Excerpted text -
..............................
HB 4467 — Summary and Analysis
Overview
- Name: Protecting Minors from Chemical and Surgical Mutilation Act
- Purpose: Prohibit chemical and surgical gender-transition procedures or treatments for minors; establish remedies and enforcement mechanisms.
- Status: Introduced May 7, 2025; referred to the Health Policy committee. Related companion bills exist (SB 465, SB 1333, HB 414, HB 3003).
What the bill would do
- Prohibit certain gender-transition practices for minors (under 18, not emancipated) by health care professionals.
- Create civil remedies, including damages and injunctive relief, and authorize enforcement actions by the Attorney General.
Key provisions and scope
- Prohibited practices (Sec. 5(1)):
- Puberty suppression or maturation-altering therapies: prescribing or administering gonadotropin-releasing hormone (GnRH) analogues or other drugs that stop LH/FSH secretion, synthetic antiandrogens, or any drug to suppress or delay puberty.
- Hormone therapy beyond typical endogenous production: prescribing testosterone, estrogen, or progesterone in amounts greater than what a healthy minor of the same age/sex would normally produce.
..............................
Information provided -
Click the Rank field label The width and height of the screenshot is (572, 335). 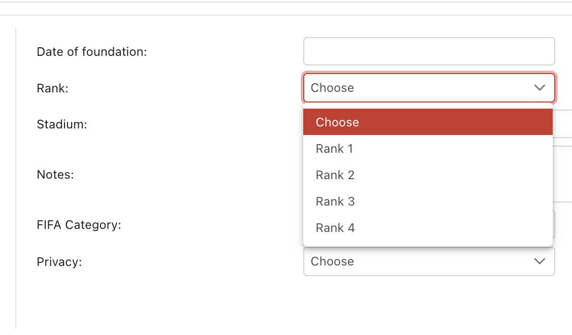52,88
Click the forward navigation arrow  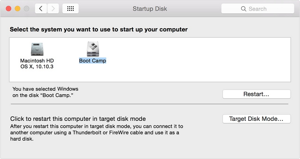53,8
..............................
Tasks to perform -
- a) Write out the part of the HB 4467 summary from "HB 4467 — Summary" to "health care professionals.".
- b) Answer these questions using the HB 4467 summary:
(i) Which committee received the bill?
(ii) Who counts as a minor under the bill?
(iii) Who is authorized to bring enforcement actions?
- c) For each statement, say whether the HB 4467 summary agrees, and quote the words that decide it:
(i) The bill was introduced on May 7, 2025.
(ii) The bill has no companion bills.
(iii) The prohibited practices appear in Sec. 5(1).
The listing has no connection to the HB 4467 summary.

Task-by-task results -
- a)
HB 4467 — Summary and Analysis
Overview
- Name: Protecting Minors from Chemical and Surgical Mutilation Act
- Purpose: Prohibit chemical and surgical gender-transition procedures or treatments for minors; establish remedies and enforcement mechanisms.
- Status: Introduced May 7, 2025; referred to the Health Policy committee. Related companion bills exist (SB 465, SB 1333, HB 414, HB 3003).
What the bill would do
- Prohibit certain gender-transition practices for minors (under 18, not emancipated) by health care professionals.

- b)
(i) The Health Policy committee.
(ii) A person under 18 who is not emancipated.
(iii) The Attorney General.

- c)
(i) Yes: "Introduced May 7, 2025"
(ii) No: "Related companion bills exist (SB 465, SB 1333, HB 414, HB 3003)"
(iii) Yes: "Prohibited practices (Sec. 5(1))"